Fear is far more painful to cowardice than death to true courage.—Sir P. Sidney.

Fear is the tax that conscience pays to guilt.—George Sewell.

Fear invites danger; concealed cowards insult known ones.—Chesterfield.

Felicity.—The world produces for every pint of honey a gallon of gall; for every dram of pleasure a pound of pain; for every inch of mirth an ell of moan; and as the ivy twines around the oak, so does misery and misfortune encompass the happy man. Felicity, pure and unalloyed felicity, is not a plant of earthly growth; her gardens are the skies.—Burton.

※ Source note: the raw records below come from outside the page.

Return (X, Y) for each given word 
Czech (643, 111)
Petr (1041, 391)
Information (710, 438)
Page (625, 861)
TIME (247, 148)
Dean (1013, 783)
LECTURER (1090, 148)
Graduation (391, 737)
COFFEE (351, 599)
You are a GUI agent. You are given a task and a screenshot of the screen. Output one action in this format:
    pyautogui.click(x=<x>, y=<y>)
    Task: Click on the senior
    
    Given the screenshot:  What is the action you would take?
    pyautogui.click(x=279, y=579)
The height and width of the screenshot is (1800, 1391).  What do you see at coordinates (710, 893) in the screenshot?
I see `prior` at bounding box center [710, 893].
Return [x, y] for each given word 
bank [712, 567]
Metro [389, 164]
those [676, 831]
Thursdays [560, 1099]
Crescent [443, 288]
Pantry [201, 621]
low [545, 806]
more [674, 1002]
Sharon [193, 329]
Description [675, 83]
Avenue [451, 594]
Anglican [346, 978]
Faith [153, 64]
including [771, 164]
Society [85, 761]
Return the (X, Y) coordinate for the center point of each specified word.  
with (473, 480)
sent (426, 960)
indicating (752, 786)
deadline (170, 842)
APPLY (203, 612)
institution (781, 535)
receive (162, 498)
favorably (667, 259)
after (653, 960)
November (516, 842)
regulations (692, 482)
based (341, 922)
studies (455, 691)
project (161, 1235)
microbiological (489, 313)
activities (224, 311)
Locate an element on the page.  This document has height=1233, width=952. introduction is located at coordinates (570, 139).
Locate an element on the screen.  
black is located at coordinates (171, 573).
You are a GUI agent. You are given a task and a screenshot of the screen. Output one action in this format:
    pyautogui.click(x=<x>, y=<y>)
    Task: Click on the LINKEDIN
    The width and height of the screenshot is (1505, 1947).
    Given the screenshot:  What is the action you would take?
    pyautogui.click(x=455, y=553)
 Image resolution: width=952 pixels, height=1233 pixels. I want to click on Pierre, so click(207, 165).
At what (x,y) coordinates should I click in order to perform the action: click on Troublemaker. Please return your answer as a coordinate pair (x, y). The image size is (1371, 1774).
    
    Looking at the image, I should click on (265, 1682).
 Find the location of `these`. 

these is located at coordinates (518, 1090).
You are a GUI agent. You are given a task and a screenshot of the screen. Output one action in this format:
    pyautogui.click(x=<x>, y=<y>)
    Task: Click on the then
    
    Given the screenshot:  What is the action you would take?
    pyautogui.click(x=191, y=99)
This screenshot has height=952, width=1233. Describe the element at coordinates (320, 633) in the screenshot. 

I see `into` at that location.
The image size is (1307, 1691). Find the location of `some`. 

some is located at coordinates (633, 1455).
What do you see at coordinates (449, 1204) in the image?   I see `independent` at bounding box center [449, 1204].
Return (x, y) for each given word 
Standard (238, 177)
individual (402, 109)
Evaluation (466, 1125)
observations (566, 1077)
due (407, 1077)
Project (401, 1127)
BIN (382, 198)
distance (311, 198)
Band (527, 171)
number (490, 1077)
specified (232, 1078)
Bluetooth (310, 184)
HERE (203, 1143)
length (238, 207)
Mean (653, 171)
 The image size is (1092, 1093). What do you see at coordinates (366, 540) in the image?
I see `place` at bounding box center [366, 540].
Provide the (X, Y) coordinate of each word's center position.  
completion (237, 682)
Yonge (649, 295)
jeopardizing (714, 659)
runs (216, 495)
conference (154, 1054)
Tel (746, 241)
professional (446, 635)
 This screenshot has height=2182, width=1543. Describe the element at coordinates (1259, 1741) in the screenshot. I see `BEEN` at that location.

Fickleness.—Everything by starts, and nothing long.—Dryden.

It will be found that they are the weakest-minded and the hardest-hearted men that most love change.—Ruskin.

Fiction.—Truth severe, by fairy fiction drest.—Gray.

Every fiction since Homer has taught friendship, patriotism, generosity, contempt of death. These are the highest virtues; and the fictions which taught them were therefore of the highest, though not of unmixed, utility.—Sir J. Mackintosh.

I have often maintained that fiction may be much more instructive than real history.—Rev. John Foster.

Fiction is of the essence of poetry as well as of painting: there is a resemblance in one of human bodies, things, and actions which are not real, and in the other of a true story by fiction.—Dryden.